What is needed:
Where the line containing "Task: Follow the Home breadcrumb link" appears in the entries below, begin there and output every line through the last, exactly, minus the pictures.
---------- Information given
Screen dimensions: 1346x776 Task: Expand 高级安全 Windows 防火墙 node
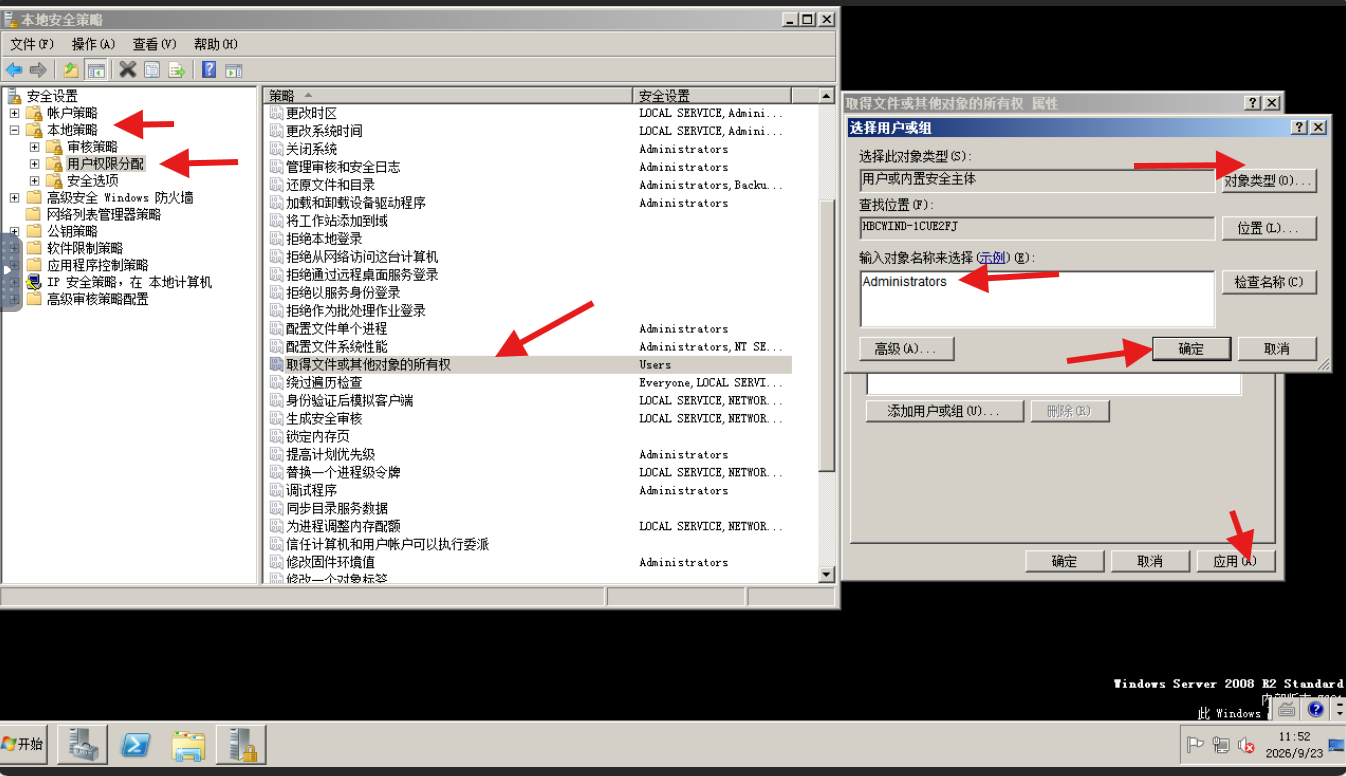click(15, 198)
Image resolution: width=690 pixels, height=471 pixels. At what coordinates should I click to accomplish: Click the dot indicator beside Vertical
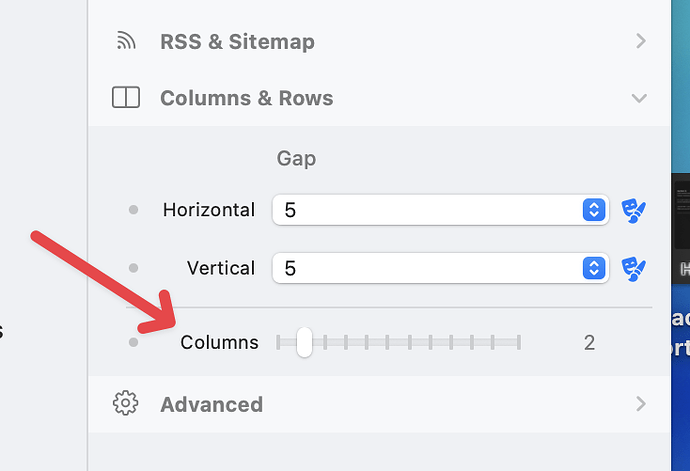133,268
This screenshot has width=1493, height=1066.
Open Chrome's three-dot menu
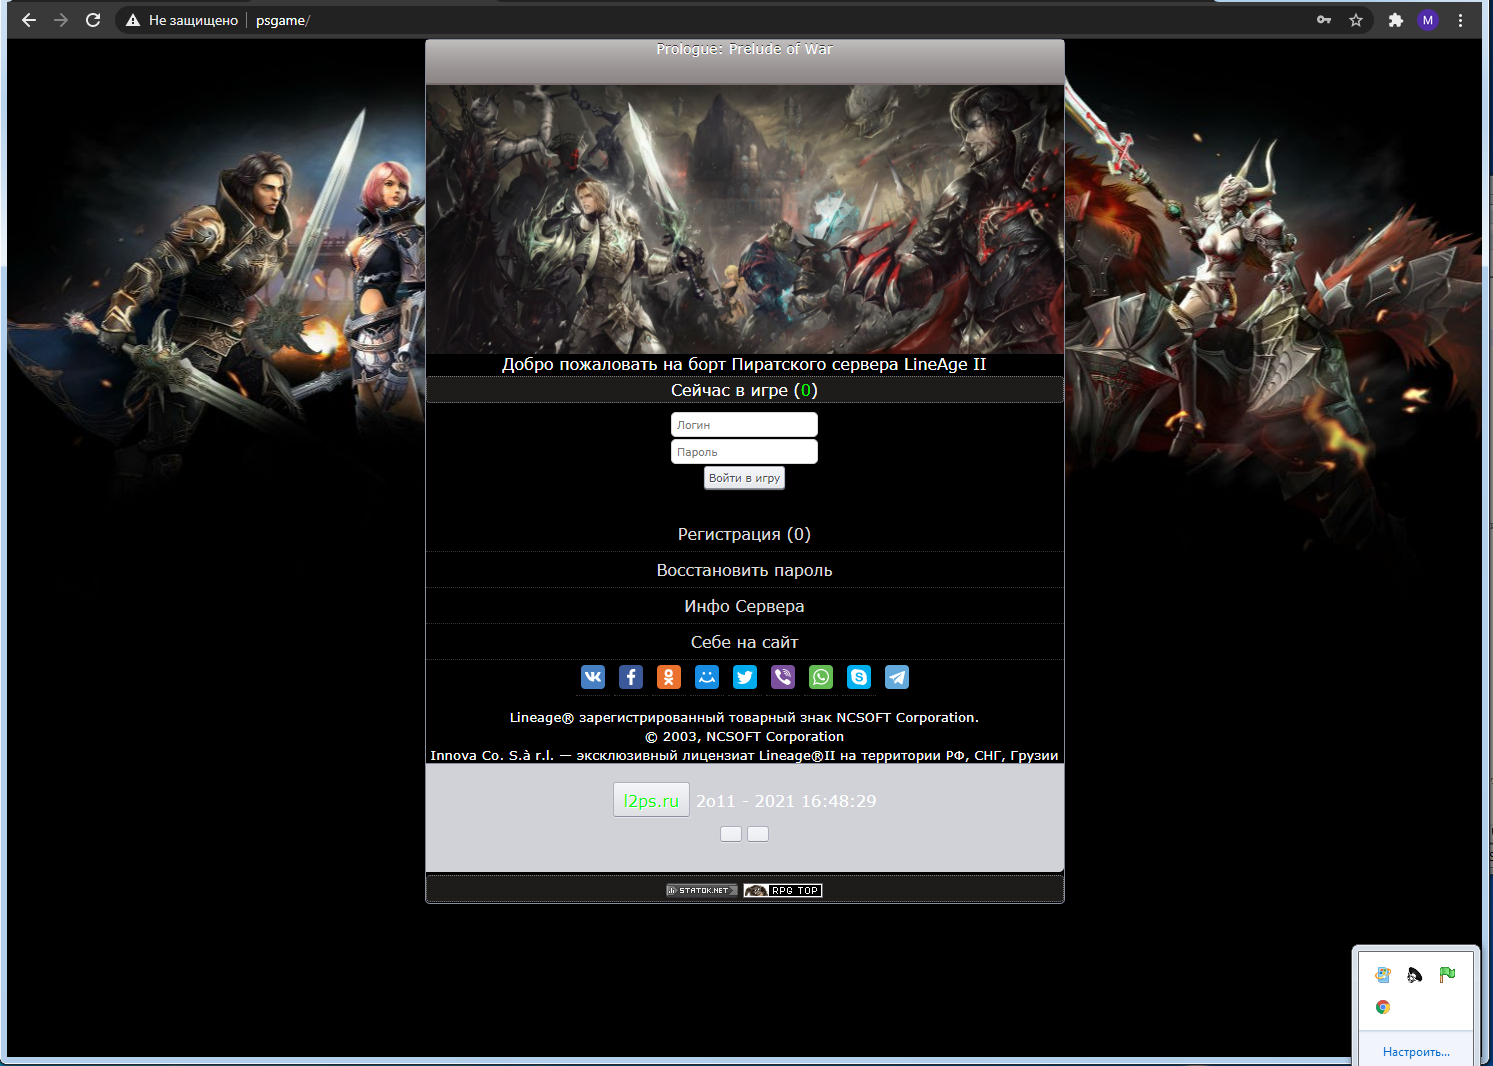pos(1460,20)
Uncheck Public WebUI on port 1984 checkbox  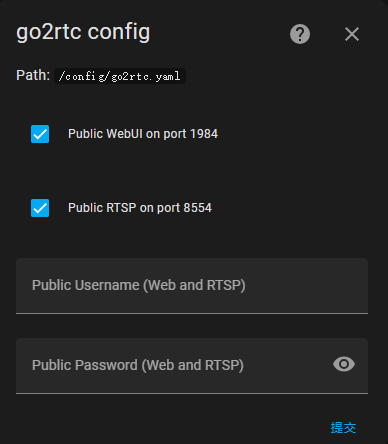click(x=40, y=134)
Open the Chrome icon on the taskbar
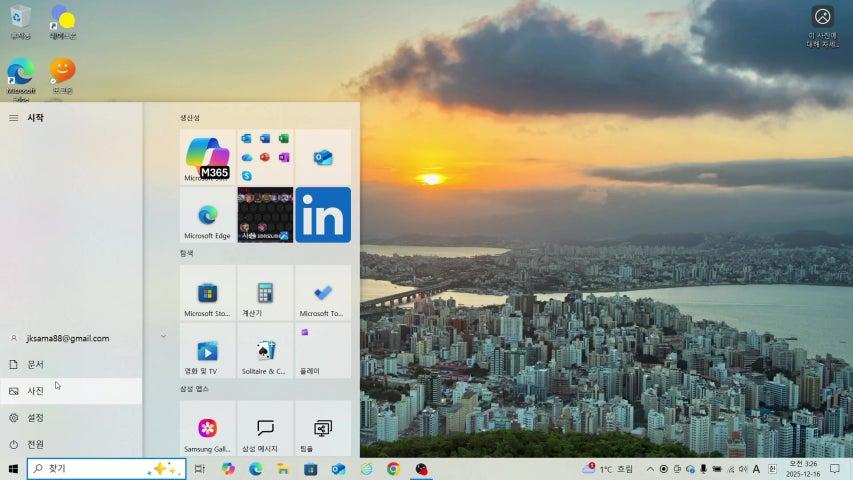Screen dimensions: 853x480 coord(393,469)
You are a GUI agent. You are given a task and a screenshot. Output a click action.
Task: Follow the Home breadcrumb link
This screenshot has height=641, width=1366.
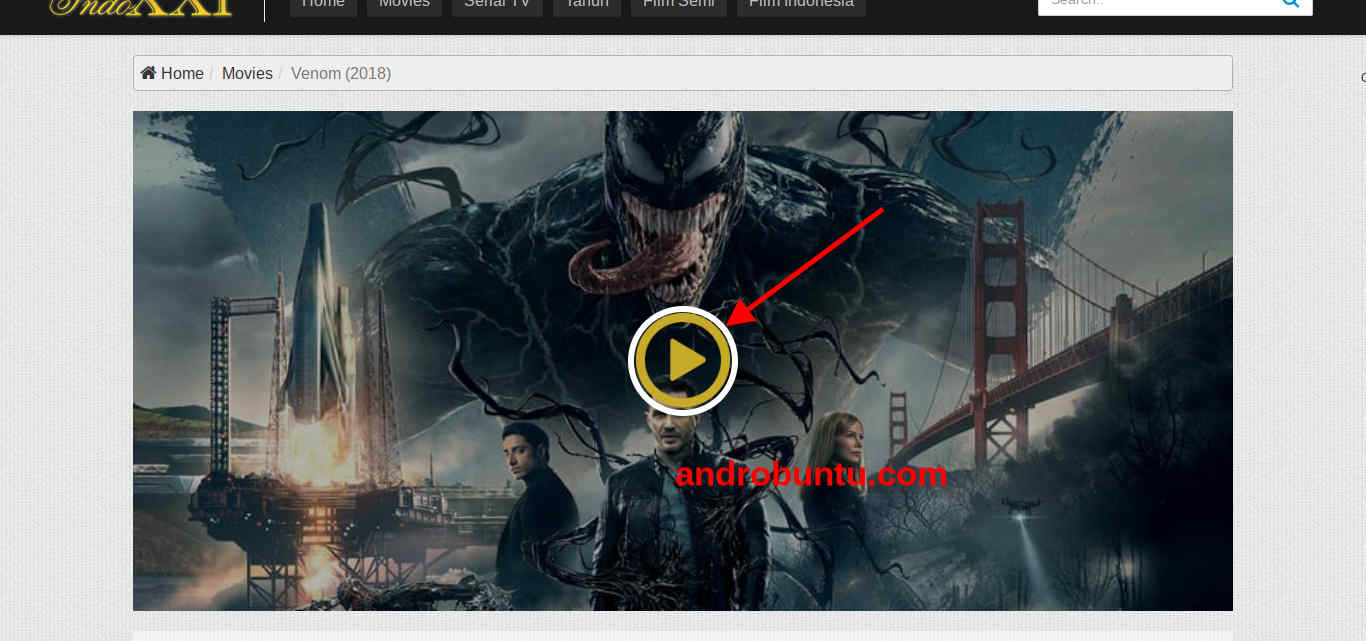coord(182,72)
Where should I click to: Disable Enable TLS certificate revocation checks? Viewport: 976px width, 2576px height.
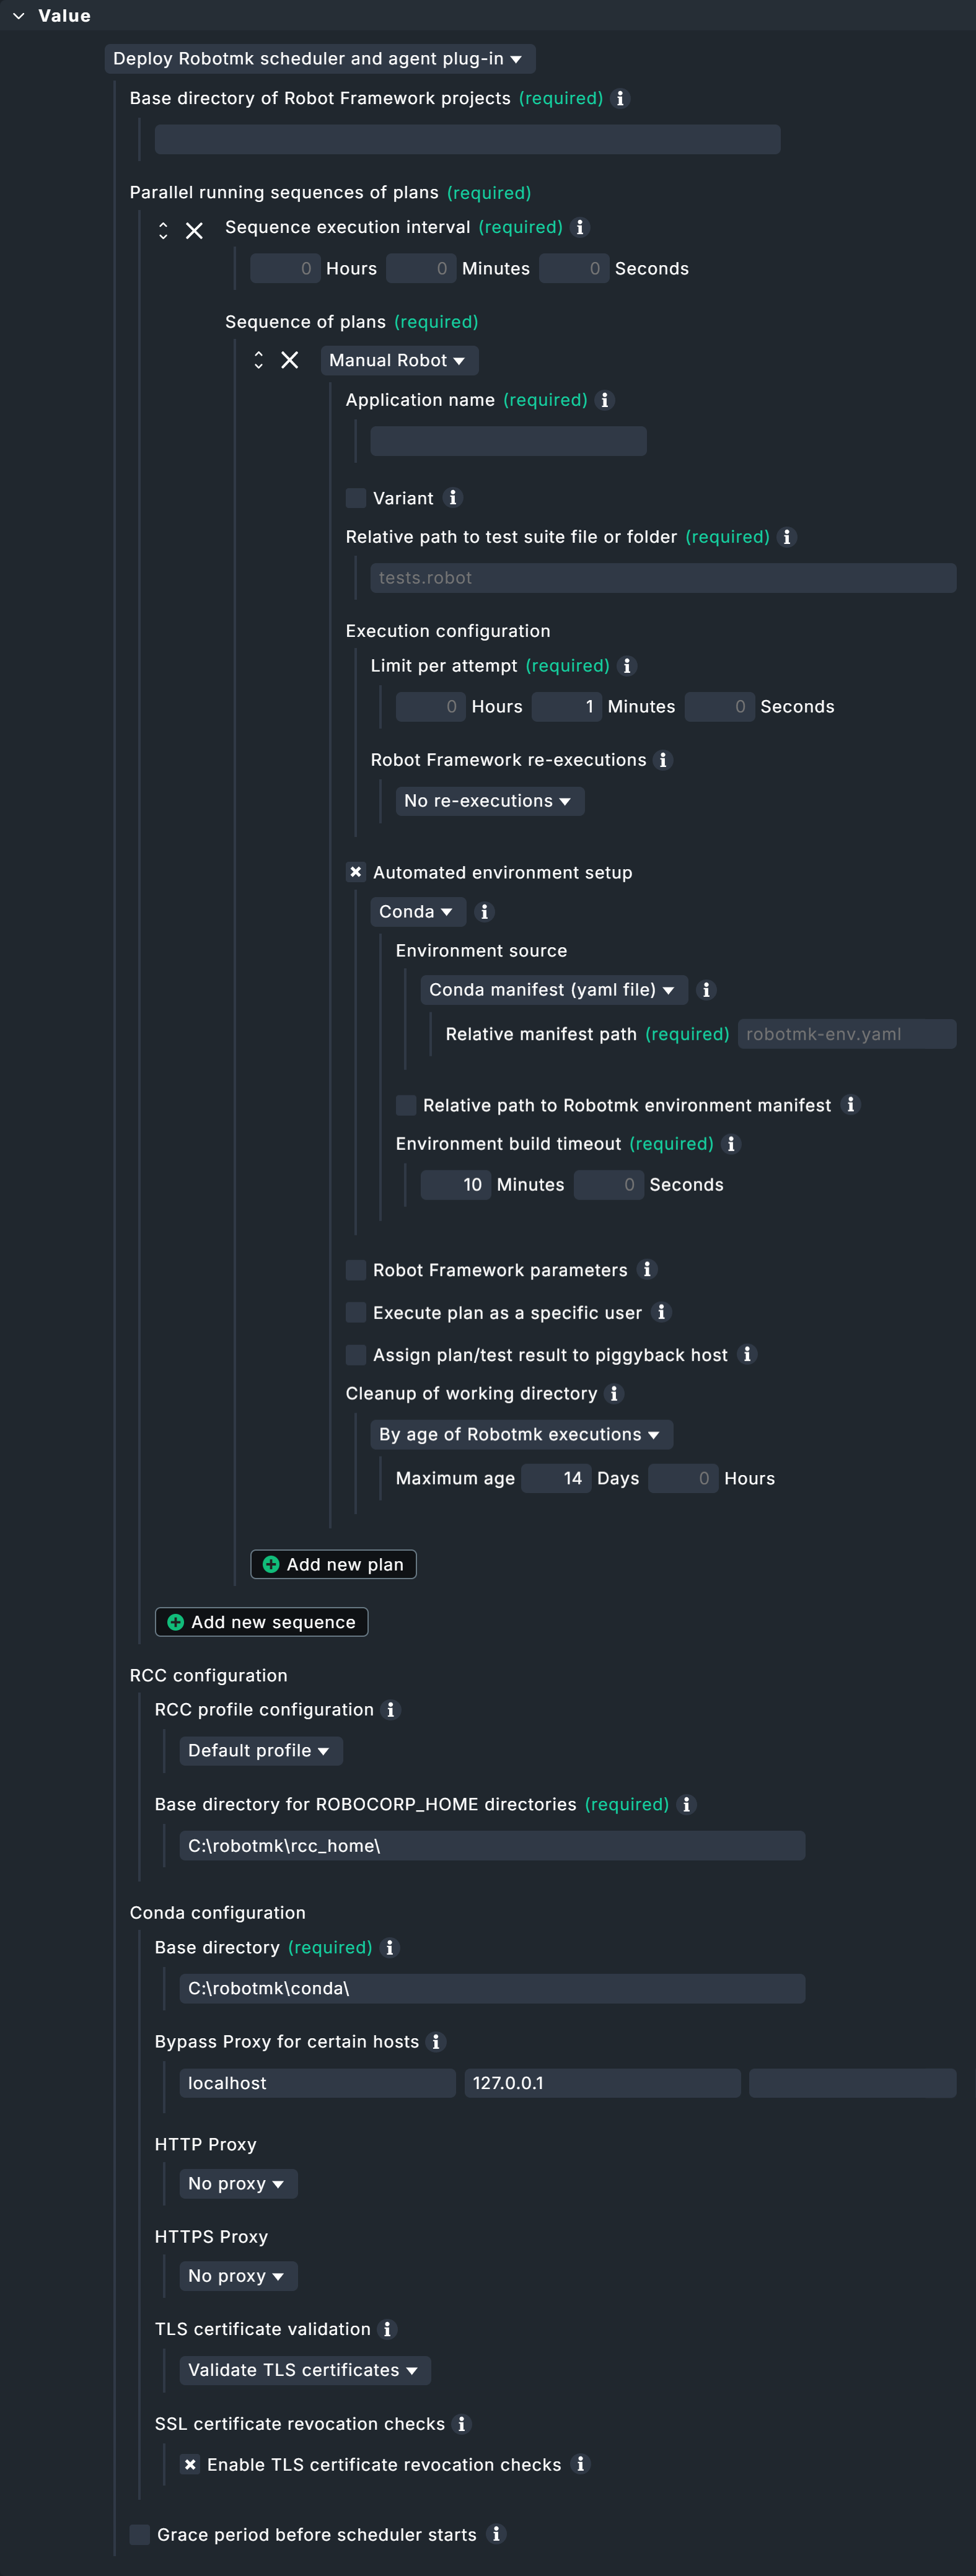(190, 2465)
--------------------
Reply:
Task: Follow the Home breadcrumb link
This screenshot has height=641, width=1366.
coord(182,72)
Where should I click to: Disable Enable TLS certificate revocation checks? Viewport: 976px width, 2576px height.
(190, 2465)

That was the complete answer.